ANA1_L29

Integration of vector valued functions

Rudin, 6.23

Definition 1(Definition).

Let $f_1,f_2,\dots ,f_k:[a,b]\to \mathbb{R}$. Let $\mathbf{f}:[a,b]\to {\mathbb{R}}^k$ defined by $\mathbf{f}(x)=(f_1(x),f_2(x),\dots ,f_k(x))$.
We say $\mathbf{f}\in \mathcal{R}$ if $f_j\in \mathcal{R}$ for all $1\le j\le k$. If this is the case, we define

$${\int }_a^b\mathbf{f}dx=\left({\int }_a^b{f}_{1}dx,\dots ,{\int }_a^b{f}_{k}dx\right).$$

Similar definition exists for the Stieltjes integral. Note that parts a, c and e of the properties of integrals are valid for these integrals, and so is the fundamental theorem of calculus:

Rudin, 6.24

Theorem 2(Theorem).

Let $\mathbf{f}:[a,b]\to {\mathbb{R}}^k$. If $\mathbf{f}\in \mathcal{R}$ on $[a,b]$ and if there is a differentiable function $\mathbf{F}:[a,b]\to {\mathbb{R}}^k$ such that ${\mathbf{F}}^{\prime }=\mathbf{f}$, then

$${\int }_a^b\mathbf{f}(x)dx=\mathbf{F}(b)-\mathbf{F}(a).$$

Analogue of 6.13b

Rudin, 6.25

Theorem 3(Theorem).

Let $\mathbf{f}:[a,b]\to {\mathbb{R}}^k$. If $\mathbf{f}\in \mathcal{R}$, then

$$|\mathbf{f}|\in \mathcal{R}\text{ and }\left|{\int }_a^b\mathbf{f}dx\right|\le {\int }_a^b|\mathbf{f}|dx.$$

Proof
$|\mathbf{f}|=\sqrt{f_1^2+f_2^2+\dots f_k^2}$. By definition, each $f_i\in \mathcal{R}$. It follows that $f_i^2$ is integrable for each $i$, since $x^2$ is continuous (alternatively, the product of two integrable functions is integrable). Also, note that $x^2$ is bijective and continuous on $[0,\infty )$. Thus, $\sqrt{x}$ is continuous on $[0,\infty )$. It follows that $|\mathbf{f}|\in \mathcal{R}$.

**Stored records**.
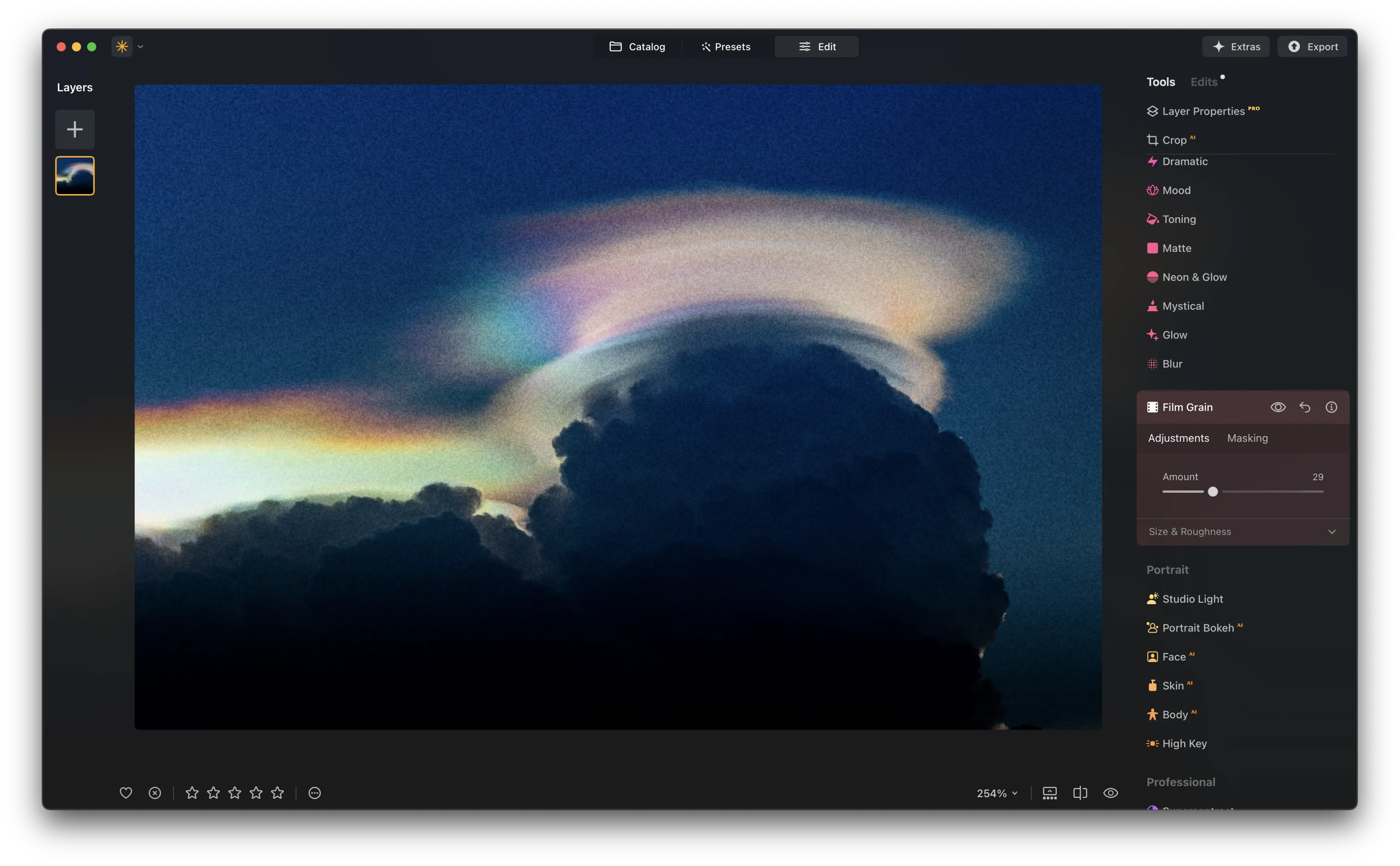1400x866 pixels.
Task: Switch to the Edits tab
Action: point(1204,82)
...
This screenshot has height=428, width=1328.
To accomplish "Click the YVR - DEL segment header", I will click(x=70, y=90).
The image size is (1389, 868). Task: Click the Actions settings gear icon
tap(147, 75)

**Exercise requirements**. In the notes on integrating vector valued functions, under what condition is the function f said to belong to R? These records come from a different source than the text.

**Output of the task**. When each component f_j belongs to R for all 1 ≤ j ≤ k.